The recovery is expected to accelerate with a GDP growth rate averaging more than 6 percent between 2019 and 2020, driven by large foreign direct investments in mining. Other than agriculture, which was severely affected by harsh weather conditions during the winter, most major sectors including manufacturing, trade, and transport are expected to expand significantly. On the back of increasing exports and higher commodity prices, economic growth will continue to have a strong positive impact on government revenue, contributing to the reduction of the fiscal deficit.

The unemployment rate dropped to 7.3 percent in the last quarter of 2017, compared to 8.6 percent a year earlier. Still, it increased to 9.7 percent in the first quarter of this year, reflecting Mongolia’s highly seasonal employment patterns due to difficult working conditions in the winter, especially in construction, agriculture, and mining.

The report highlights possible short- and medium-term risks including political risks, regional instability, climate shocks, and natural disasters. The most critical risk identified is a sudden relaxation of the government’s commitment to full implementation of its economic adjustment program supported by development partners.

In addition, the economy remains vulnerable to fluctuations in global commodity prices and a productivity gap. The best long-term protection against these two vulnerabilities is the diversification of the Mongolian economy.

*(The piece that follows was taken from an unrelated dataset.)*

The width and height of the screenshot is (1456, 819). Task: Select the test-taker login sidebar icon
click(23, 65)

To create a strong buffer against economic vulnerabilities, the government and donors should give a high priority to economic diversification that helps counter the ups and downs of the mining sector. Investing in human capital and strengthening the country’s institutions are the best way to support diversification, together with sound investments in crucial infrastructure,” said James Anderson, World Bank Country Manager for Mongolia.

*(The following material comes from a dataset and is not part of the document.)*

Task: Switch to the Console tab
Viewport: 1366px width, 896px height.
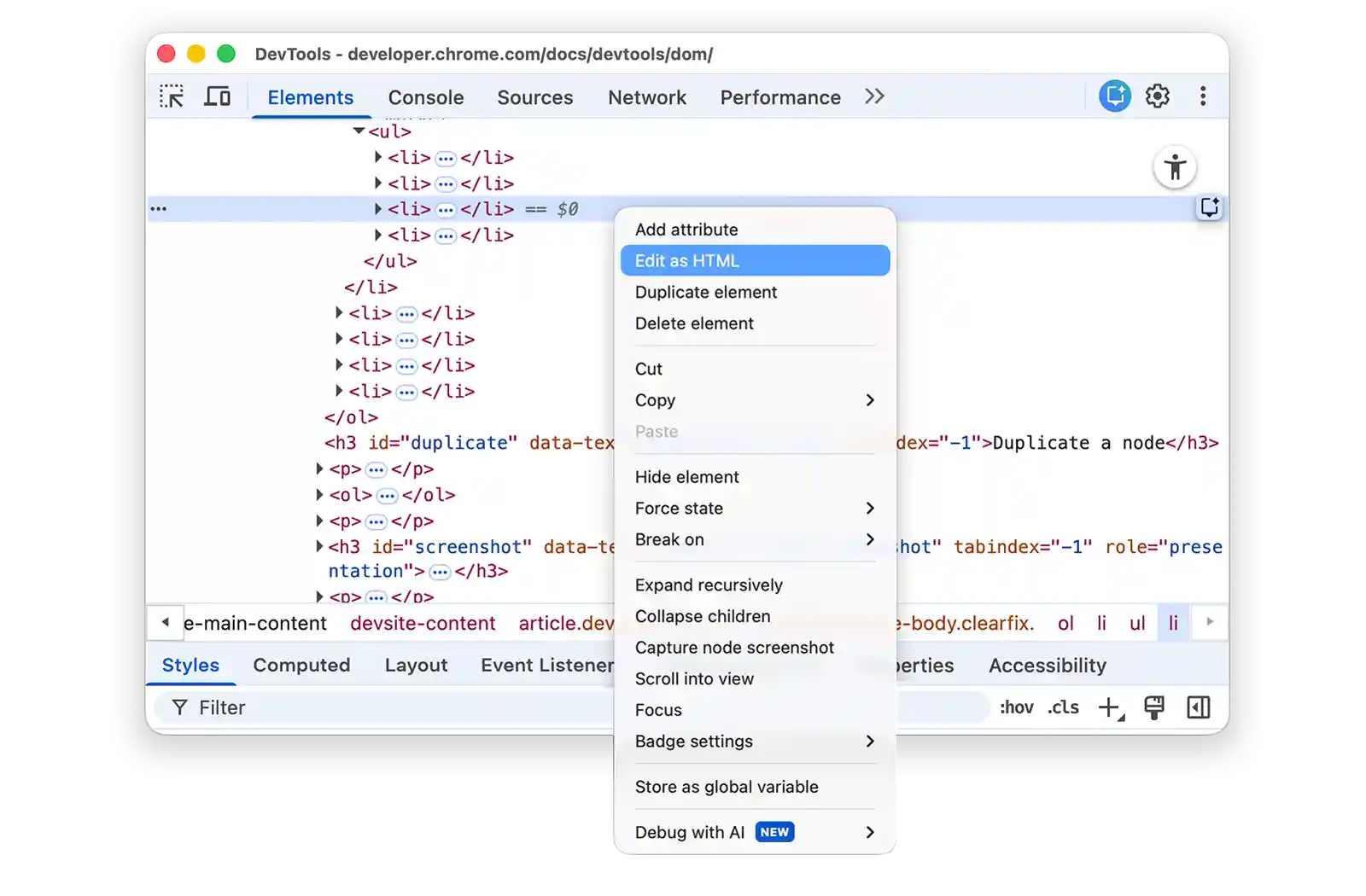Action: pyautogui.click(x=425, y=97)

The report takes a closer look at public investment programs implemented over the past five years, which surged until 2015, contributing to large increases in public finance deficits and the public debt. Mongolia needs to review and reshape its public investment policies and decision-making processes to improve efficiency of public spending, including clear project selection and prioritization criteria, as well as proper maintenance of existing assets.